Title: Smooth Constraint Convex Minimization via Conditional Gradients
Abstract: Conditional Gradients (aka Frank-Wolfe Methods) are an important class of algorithms for smooth constraint convex minimization, in particular when projection onto the feasible region is non-trivial or sparse representation of iterates via extreme points is desired. Due to their simplicity, conditional gradient methods have become the methods of choice for many applications despite often suboptimal theoretical convergence rates. In fact, often the empirically observed rates are significantly better than the worst-case rates and recent refinements of the basic conditional gradients methods achieve, e.g., linear convergence in the strongly convex case or allow for variance-reduced stochastic variants. In this talk I will discuss some of these recent developments and discuss further extensions as well as open problems.
Oak Ridge National Laboratory
Title: The Promise of AI for Actionable Health Intelligence
Abstract: Healthcare is clearly experiencing a data revolution. With advances in digital health records, genomic sequencing, continuing growth of social networks and media for community-health, and the emerging "App" market for health-related mobile and web-enabled applications – there is tremendous access and availability of private and public data for advancing precision medicine and improving population health. This ability to leverage these datasets for translational value, across the continuum of basic, preclinical, and clinical science will be critical for addressing in an effective and timely manner emerging personalized and population healthcare challenges. At the same time, artificial intelligence (AI) is making continuing advances in biomedicine. However, there are outstanding questions of how AI can provide actionable clinical insights. We will highlight promising health informatics applications while emphasizing the current and emerging challenges of ensuring their translational value and broad population impact.
Midcontinent Independent Systems Operator
Title: Application of Optimization Methods on Power Systems: Past Success and Future Challenges
Abstract: The core of the electricity market clearing software is large scale security constrained unit commitment and security constrained economic dispatch problems. Through the development of advanced modeling and the application of state of the art optimization solvers, the market clearing applications enabled Regional Transmission Operators to bring billions of dollars of benefit to the society. The power industry evolution has posed unprecedented challenges to the existing optimization and computation techniques. The drivers for these new challenges include the footprint expansion of electricity markets, the modeling requirements for more complicated resources such as fast-growing distributed energy resources (DER), virtual power plants (VPP), renewables and the necessity to manage increased uncertainty in market operations. This talk first shared the research and development led to the past success and the on-going efforts in developing new modeling and solution approaches to prepare for future challenges.

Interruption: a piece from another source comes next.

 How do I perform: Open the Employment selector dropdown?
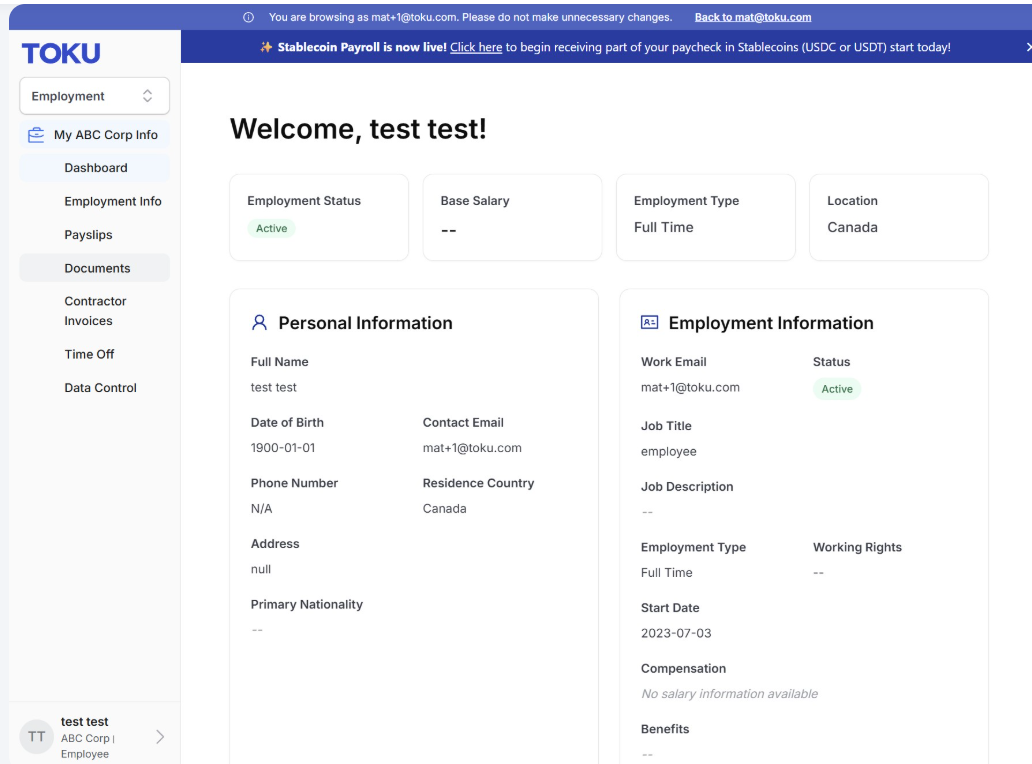coord(95,96)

Harvey Greenberg Memorial Plenary
How the Work that Harvey and I Did at the Federal Energy Administration (later Department of Energy) Shaped Our Research Careers and Led to Our Decades Long Collaboration and Friendship
Harvey and I spent several years working together at what is now known as the Energy Information Administration. Our most intense period was when we were doing research on fly to model the impacts of policies that were under consideration when the White House Energy Policy Office was developing Carter’s National Energy Plan. In this paper I detail the equilibrium modeling and analysis we did to estimate the impacts of the National Energy Plan and other policy proposals. Because we were dealing with untrod territory, we wound up with decades worth of research questions from that short, intense period. I cover some of these areas and describe some of what we did after leaving
Washington and the current state of the art in these areas. I also point out some of the research questions that need more attention.

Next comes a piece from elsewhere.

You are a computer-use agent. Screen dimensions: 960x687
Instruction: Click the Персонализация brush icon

University of California, Davis
Computational cutgeneratingfunctionology: Certifying next-generation cutting planes for mixed integer linear programming
MIP practitioners solve large-scale mixed integer optimization problems to optimality or near-optimality by competent modelization and running a black-box branch-and-cut solver. This technology was enabled to a large part by the revival of Gomory's classic general-purpose cutting planes. Challenging new applications and increased data sizes now require the development of next-generation cutting-plane systems. In my talk I will give a brief review of cutgeneratingfunctionology, a framework for analyzing general-purpose cuts, and highlight some research challenges in this framework. I will then introduce computational methods, including automated proof techniques, that address these difficulties.